“Eu queria salvar meio milhão de meninos do nosso lado… Nunca perdi o sono por causa da minha decisão.” — Harry Truman, sobre as Bombas Atômicas (citado em Alfred Steinberg, The Man From Missouri (Nova York, 1962), p. 259)
Estima–se que houve 416.480 mortes de militares americanos na Segunda Guerra Mundial. Assim, o que somos levados a acreditar pela afirmação de Truman de que as bombas atômicas salvaram 500.000 (ou muito mais) vidas americanas? Que se os EUA invdissem o Japão, mais americanos morreriam em tais ações do que em todos os teatros de operações da Segunda Guerra Mundial combinados. Além disso, antes das bombas, Truman, Stimson e Marshall aprovariam um plano de invasão (como de Honshu e Kyushu) se realmente acreditassem em 500.000 mortes americanas? Mas também em oposição às alternativas mais prováveis antes da invasão?

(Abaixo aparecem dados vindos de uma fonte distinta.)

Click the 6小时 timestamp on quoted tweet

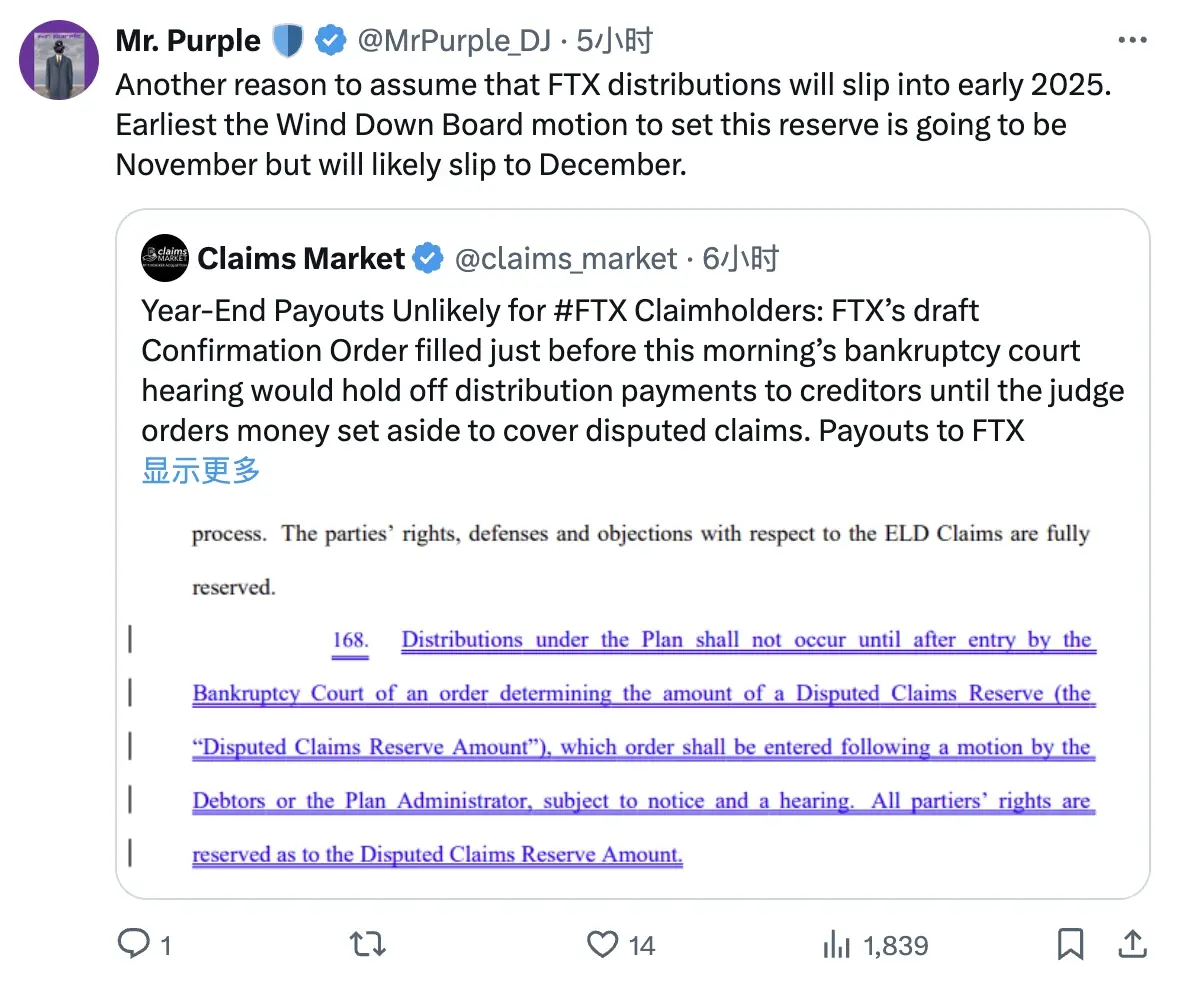tap(741, 257)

As histórias das Bombas Atômicas e do Peixe Grande
Assim como a tendência aos exageros sobre “quem pegou o maior peixe” crescer a cada nova história. Parece que o número de vidas americanas supostamente salvas pela alternativa das bombas atômicas crescem a cada nova versão! James B. Conant — querendo adiantar-se à história — convenceu o Secretário de Guerra Stimson a publicar artigo justificando o uso das bombas atômicas. No artigo da Harper’s (1947), afirmava-se que a bomba provavelmente evitou “mais um milhão” de baixas americanas. No entanto, em 1946, o Levantamento de Bombardeio Estratégico dos Estados Unidos publicou a seguinte avaliação:
Com base em uma investigação detalhada de todos os fatos e apoiada pelo depoimento dos líderes japoneses sobreviventes envolvidos, a opinião da Pesquisa é que certamente antes de 31 de dezembro de 1945, e com toda a probabilidade antes de 1º de novembro de 1945, o Japão teria se rendido mesmo se as bombas atômicas não tivessem sido lançadas, mesmo se a Rússia não tivesse entrado na guerra e mesmo se nenhuma invasão tivesse sido planejada ou contemplada . (ênfase adicionada)

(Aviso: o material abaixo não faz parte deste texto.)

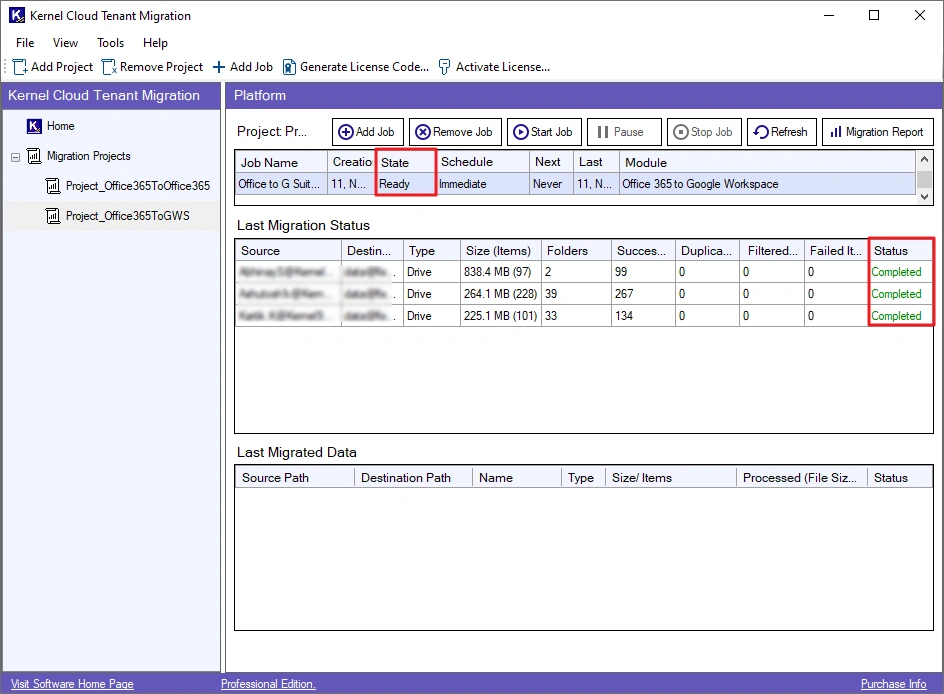Sort by Size (Items) column header

tap(499, 251)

À luz dessas evidências iniciais do pós-guerra, duvida-se que uma força tão derrotada causaria 500.000 mortes americanas ou mais. Logo após Nagasaki, Churchill afirmou que os bombardeios salvaram bem mais de 1.200.000 vidas aliadas. Em 1953, Winston Churchill escreveu: “Para reprimir a resistência japonesa homem por homem e conquistar o país metro por metro, pode muito bem exigir a perda de um milhão de vidas americanas e metade desse número de britânicas…” ( grifo nosso). Porém, baseado nas memórias da Batalha de Okinawa (65.631 baixas; 7.374 mortes). Portanto, nada perto de 500.000 mortes americanas, muito menos “um milhão”.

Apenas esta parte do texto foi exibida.